Em agosto, pesquisadores liderados por Boyuan Liu da University of Cambridge detectaram a galáxia Abell 2744-QSO1 usando o James Webb Space Telescope (JWST). Essa galáxia distante, com 13 bilhões de anos, abriga um buraco negro de aproximadamente 50 milhões de vezes a massa do sol, mas parece quase totalmente desprovida de estrelas.
Liu observou a anomalia: “É um enigma, porque a teoria tradicional diz que você forma estrelas primeiro, ou junto com buracos negros.” Convencionalmente, buracos negros se formam pelo colapso de estrelas massivas que esgotaram seu combustível.
Para explicar isso, a equipe de Liu explorou o conceito de buracos negros primordiais, primeiramente teorizado por Stephen Hawking e Bernard Carr em 1974. Esses objetos hipotéticos teriam se formado diretamente de flutuações na densidade do universo logo após o Big Bang, sem envolver estrelas.
Simulações simples iniciais sugeriram essa possibilidade, mas a equipe realizou modelos mais avançados considerando dinâmica de gás, formação estelar e interações ao redor de um pequeno buraco negro primordial inicial. Ao longo dos primeiros centenas de milhões de anos do universo, essas simulações previram crescimento compatível com a massa observada do buraco negro em QSO1, bem como a presença de elementos mais pesados.
Liu descreveu os achados: “Não é decisivo, mas é uma possibilidade interessante e importante.” Roberto Maiolino, também da University of Cambridge e parte da equipe de descoberta, acrescentou: “O fato de conseguirem combinar as propriedades de QSO1, tanto em termos de massa do buraco negro, massa estelar e enriquecimento químico, é muito interessante e encorajador.”

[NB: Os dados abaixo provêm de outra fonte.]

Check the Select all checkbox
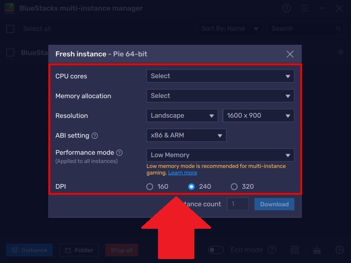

Desafios permanecem. Simulações padrão produzem buracos negros primordiais de até cerca de 1 milhão de massas solares, muito menores que o de QSO1. No entanto, aglomeração poderia permitir fusões rápidas para alcançar maior tamanho. Além disso, a formação pode requerer um evento de alta energia próximo como uma supernova, mas nenhuma é evidente perto de QSO1.
O trabalho, detalhado em arXiv DOI: 10.48550/arXiv.2512.14066, destaca como observações do JWST estão impulsionando teorias de buracos negros do universo inicial.